Repository files navigation

hebrew.js 📜

A JavaScript/TypeScript library for Hebrew text processing and manipulation. This library provides utilities for working with Hebrew diacritics (niqqud and cantillation marks / te'amim) and converting between Hebrew and Paleo-Hebrew scripts.

✨ Features

  • 🔍 Diacritic Identification / Removal: Identify or strip diacritics from Hebrew text.
  • 🔄 Script Conversion: Convert Hebrew text to Paleo-Hebrew script
  • 📘 TypeScript Support: Full TypeScript definitions included
  • ⚡ Zero Dependencies: Lightweight with no external dependencies
  • 📦 Multiple Module Formats: Supports CommonJS, ES modules, and UMD

📦 Installation

npm install @yehuthi/hebrew

Or using pnpm:

pnpm add @yehuthi/hebrew

🚀 Usage

📥 Basic Import

import * as hebrew from '@yehuthi/hebrew';

🧹 Removing Diacritics

The library can remove different types of diacritics from Hebrew text:

// Sample Hebrew text with full diacritics
const hebrewText = "בְּרֵאשִׁ֖ית בָּרָ֣א אֱלֹהִ֑ים אֵ֥ת הַשָּׁמַ֖יִם וְאֵ֥ת הָאָֽרֶץ׃";

// Remove all diacritics (niqqud and cantillation)
const stripped = hebrew.remove_diacritics(hebrewText);
// Result: "בראשית ברא אלהים את השמים ואת הארץ׃"

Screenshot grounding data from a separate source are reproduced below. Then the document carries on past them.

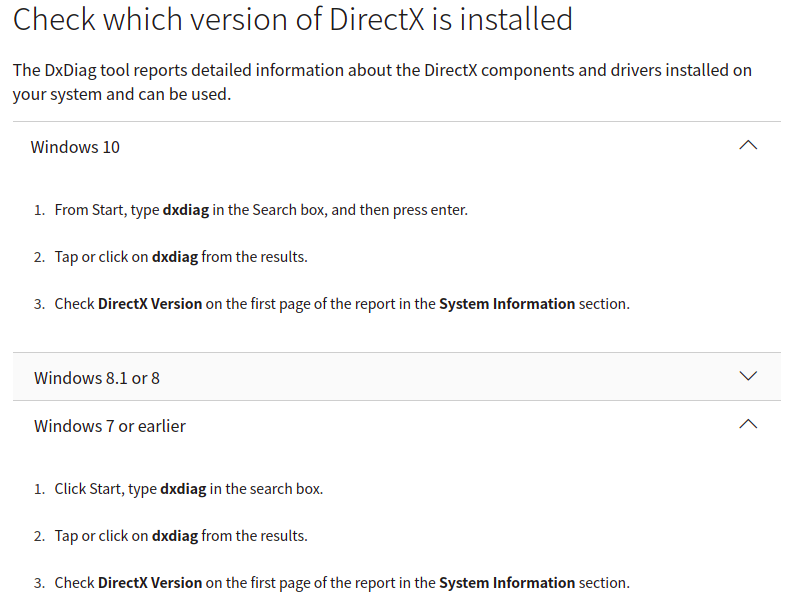Select bold dxdiag in Windows 7 step 1

(183, 489)
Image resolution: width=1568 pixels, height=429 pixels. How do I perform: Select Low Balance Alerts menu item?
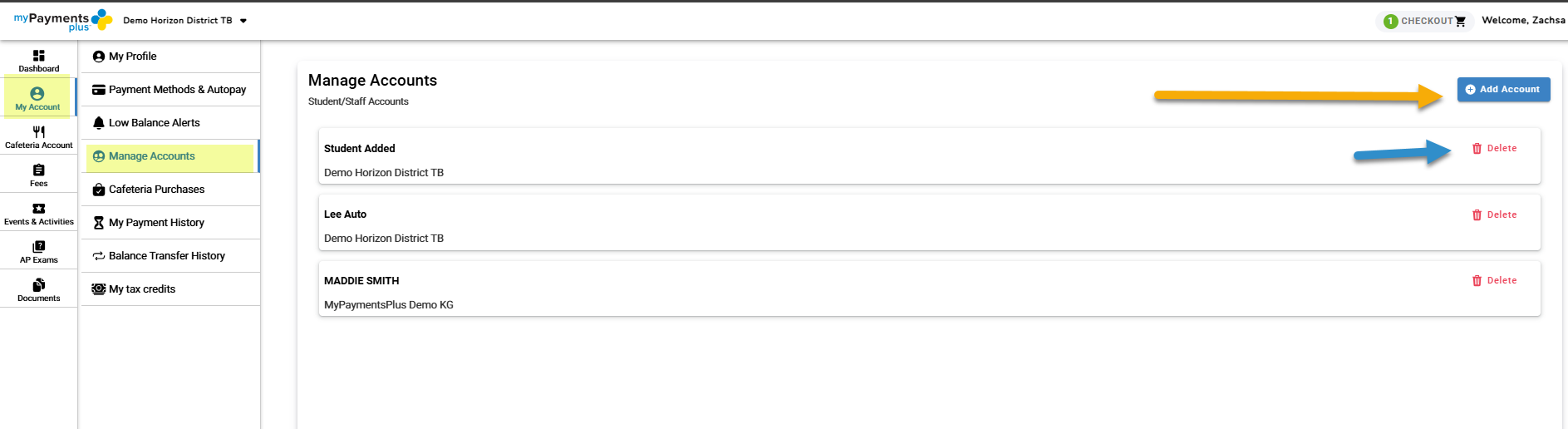pos(154,123)
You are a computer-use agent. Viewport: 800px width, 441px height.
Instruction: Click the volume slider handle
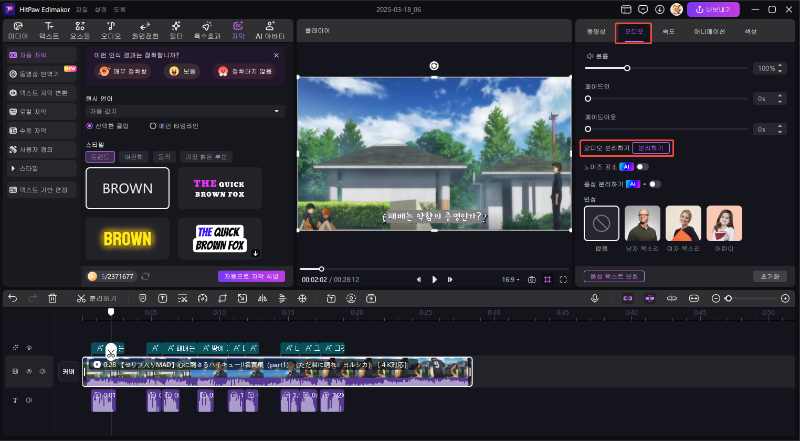pos(627,68)
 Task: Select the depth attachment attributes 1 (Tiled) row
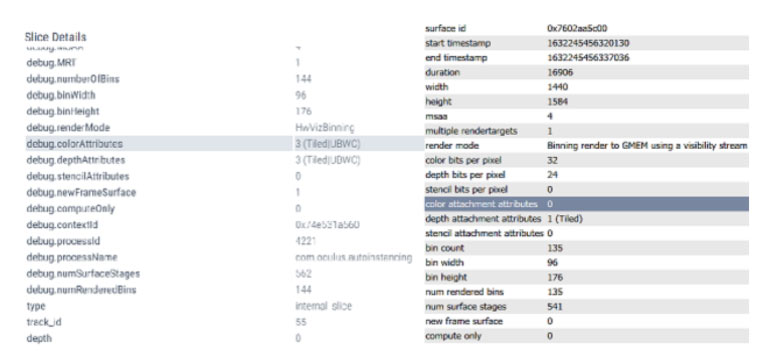coord(586,219)
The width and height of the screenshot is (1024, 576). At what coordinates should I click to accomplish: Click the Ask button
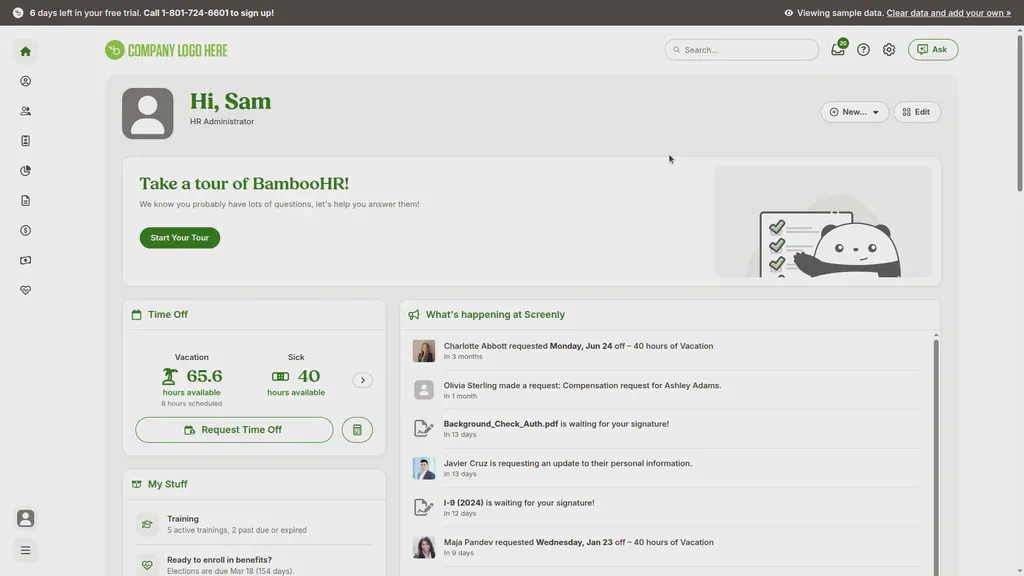[x=932, y=48]
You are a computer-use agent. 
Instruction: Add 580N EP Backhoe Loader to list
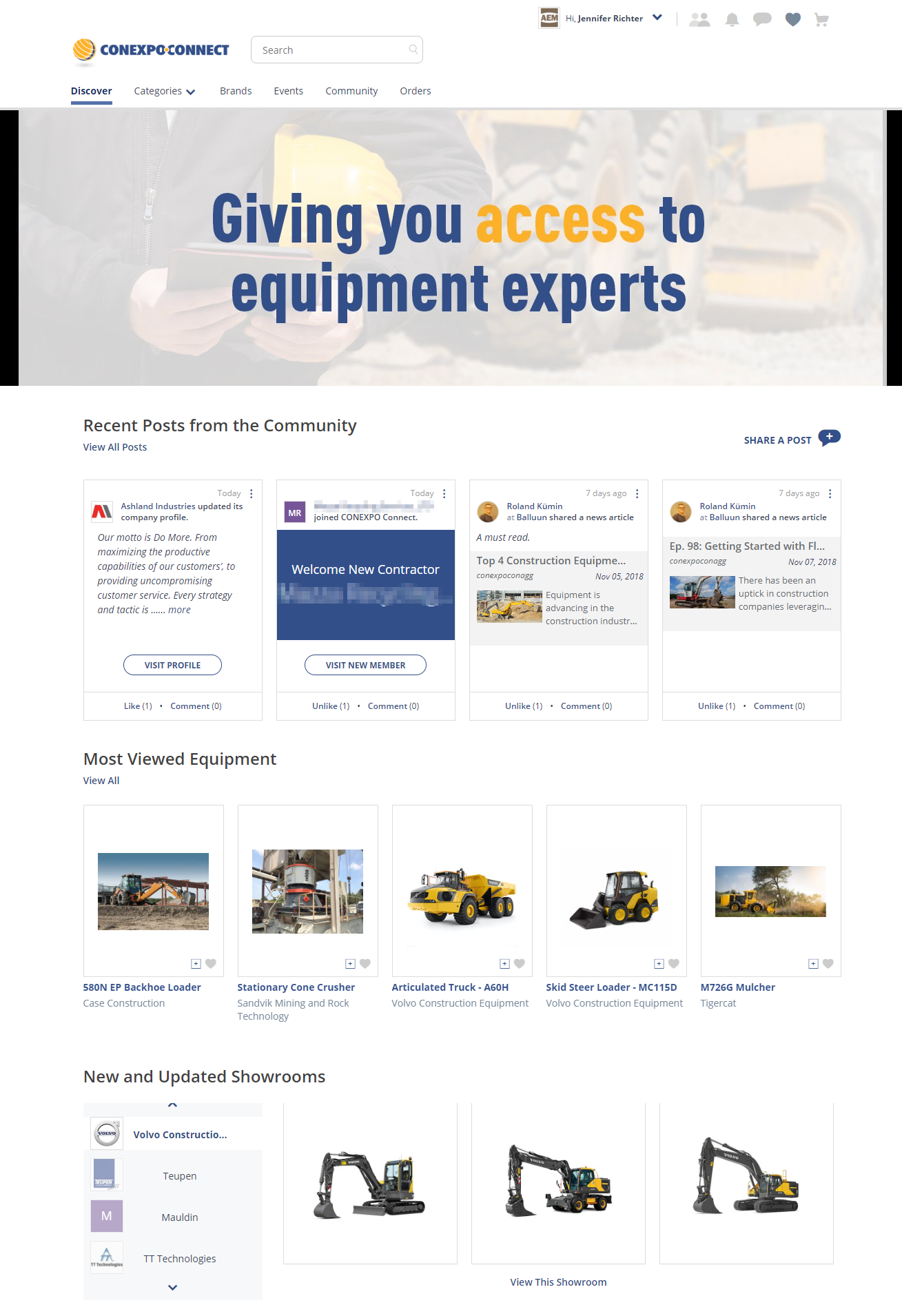(x=196, y=964)
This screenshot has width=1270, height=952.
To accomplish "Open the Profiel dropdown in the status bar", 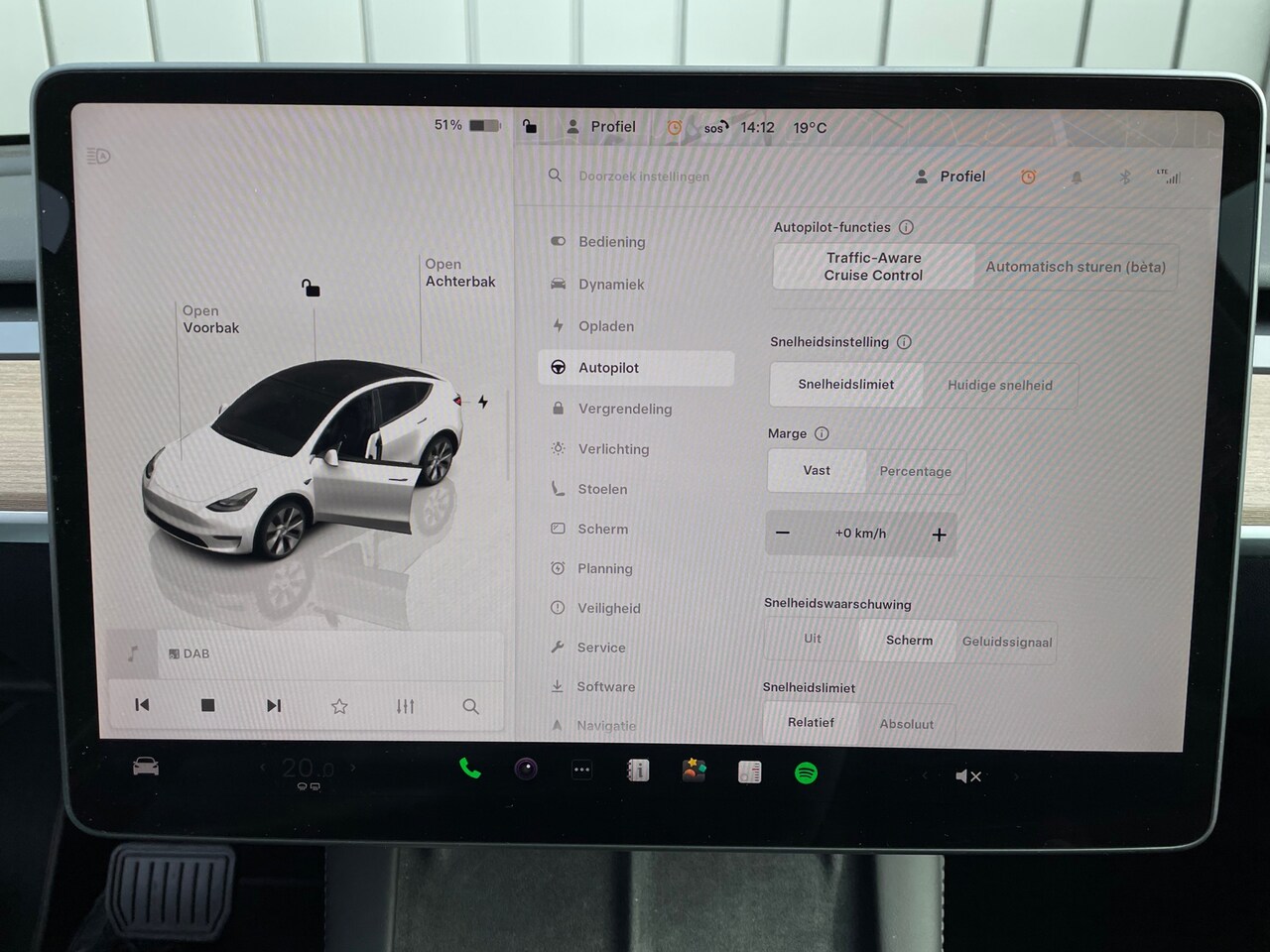I will pyautogui.click(x=601, y=127).

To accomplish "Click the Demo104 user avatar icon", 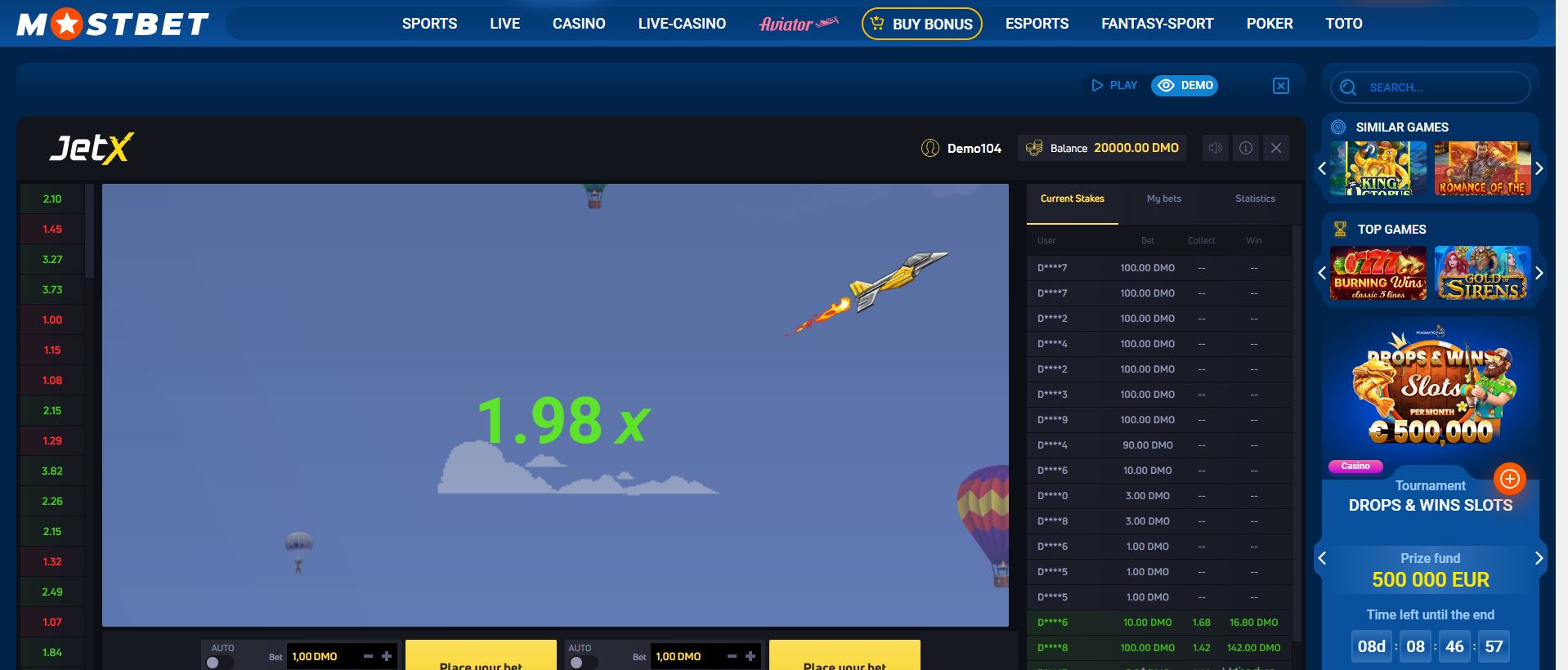I will click(930, 148).

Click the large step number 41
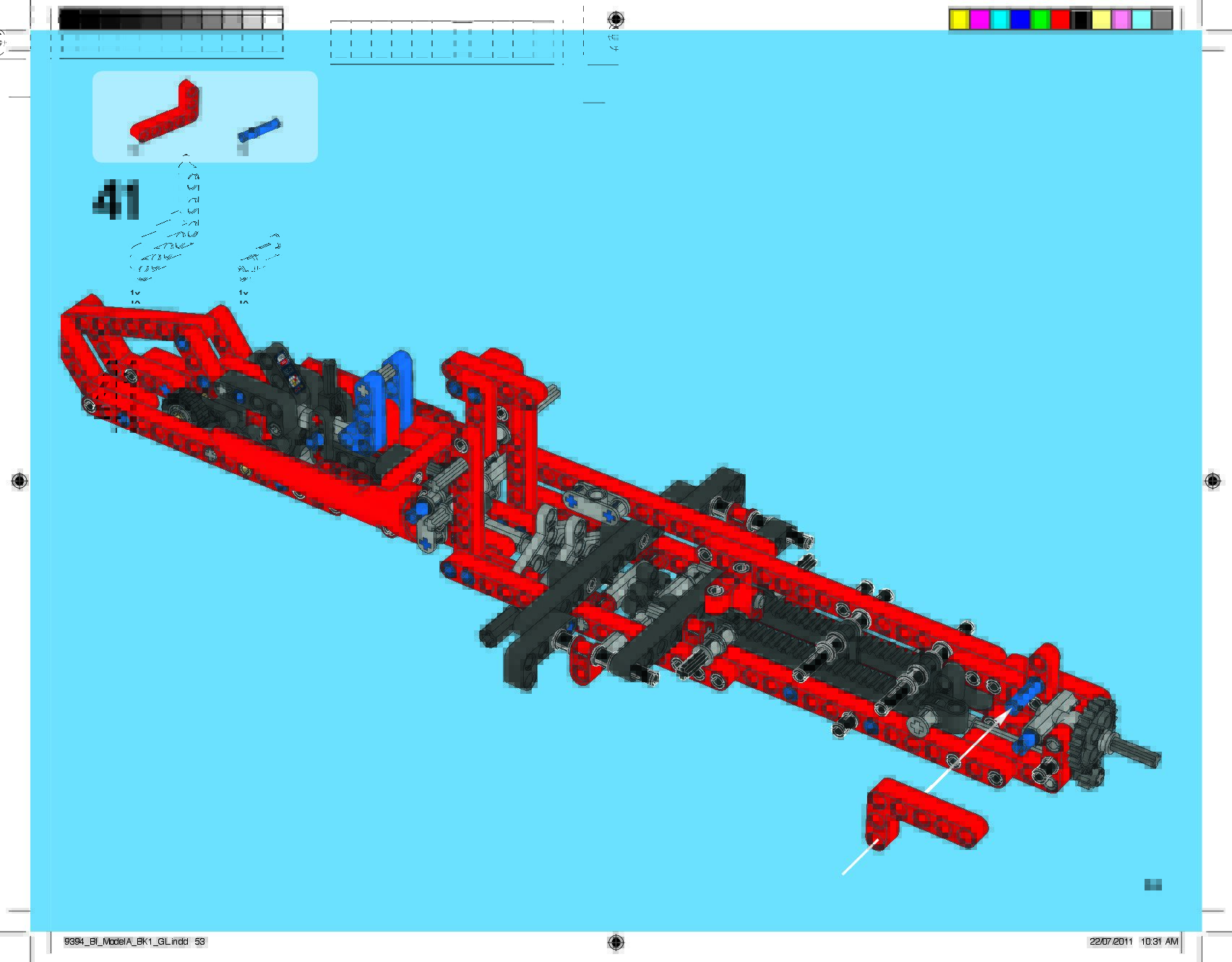(x=116, y=200)
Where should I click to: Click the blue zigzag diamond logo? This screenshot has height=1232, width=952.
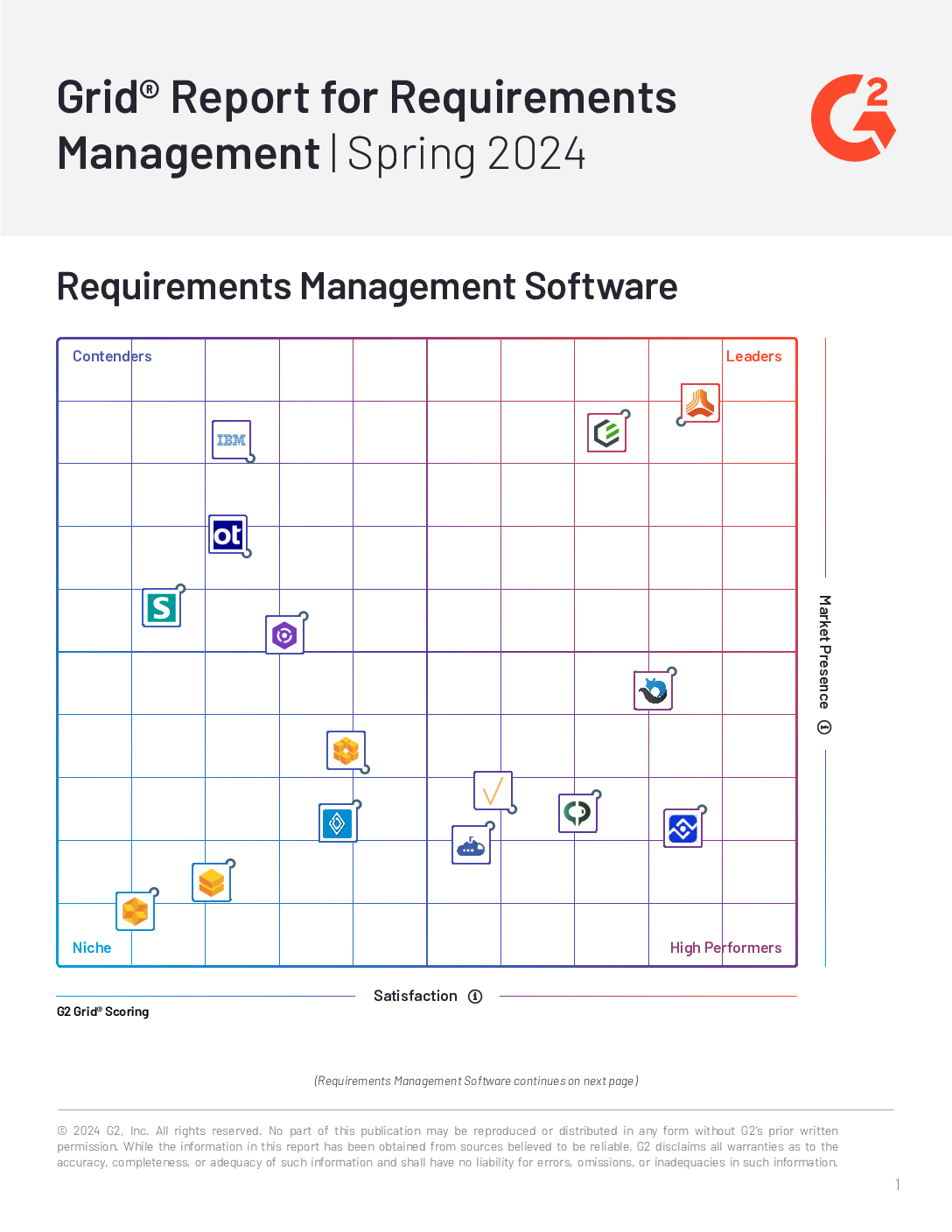point(682,828)
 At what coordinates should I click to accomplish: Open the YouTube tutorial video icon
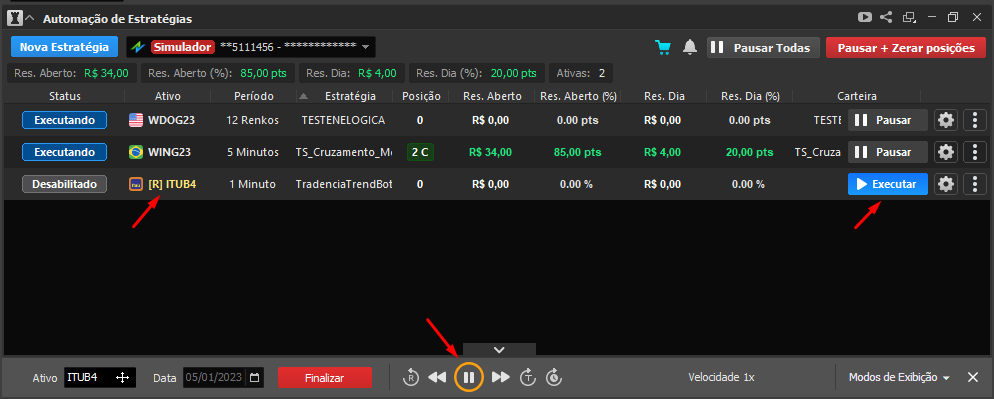click(864, 18)
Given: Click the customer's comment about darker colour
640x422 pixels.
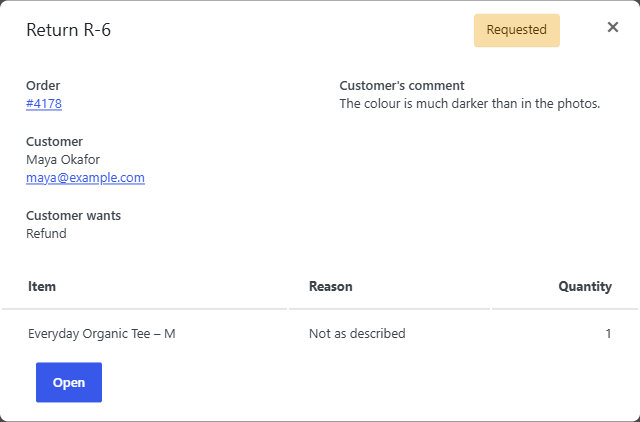Looking at the screenshot, I should pos(470,104).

// Remove only niqqud (vowel diacritics)
const withoutNiqqud = hebrew.remove_diacritics(hebrewText, hebrew.char_niqqud);
// Result: "בראש֖ית בר֣א אלה֑ים א֥ת השמ֖ים וא֥ת הארץ׃"

// Remove only cantillation marks
const withoutCantillation = hebrew.remove_diacritics(hebrewText, hebrew.char_taam);
// Result: "בְּרֵאשִׁית בָּרָא אֱלֹהִים אֵת הַשָּׁמַיִם וְאֵת הָאָֽרֶץ׃"

🏺 Converting to Paleo-Hebrew

Convert modern Hebrew text to Paleo-Hebrew script:

const modernHebrew = "בראשית ברא אלהים את השמים ואת הארץ";
const paleoHebrew = hebrew.to_paleo(modernHebrew);
// Result: "𐤁𐤓𐤀𐤔𐤉𐤕 𐤁𐤓𐤀 𐤀𐤋𐤄𐤉𐤌 𐤀𐤕 𐤄𐤔𐤌𐤉𐤌 𐤅𐤀𐤕 𐤄𐤀𐤓𐤑"

🔤 Character-Level Functions

Check individual characters for diacritics:

import * as hebrew from '@yehuthi/hebrew';

// Check if a character is a niqqud
hebrew.char_niqqud('ָ'); // true
hebrew.char_niqqud('א'); // false

// Check if a character is a cantillation mark
hebrew.char_taam('֖'); // true
hebrew.char_taam('א'); // false

// Check if a character is any type of diacritic
hebrew.char_diacritic('ָ'); // true
hebrew.char_diacritic('֖'); // true
hebrew.char_diacritic('א'); // false

📚 API Reference

🔧 Core Functions

remove_diacritics(input: string, type?: function): string

Removes diacritics from Hebrew text.

  • Parameters:
    • input: The Hebrew text to process
    • type: Optional function to determine which diacritics to remove (defaults to removing all diacritics)
  • Returns: String with specified diacritics removed

to_paleo(str: string): string

Converts Hebrew text to Paleo-Hebrew script.

  • Parameters:
    • str: Hebrew text to convert
  • Returns: Text converted to Paleo-Hebrew script

🔍 Character Detection Functions

char_niqqud(char: string): boolean

Checks if a character is a niqqud (vowel diacritic).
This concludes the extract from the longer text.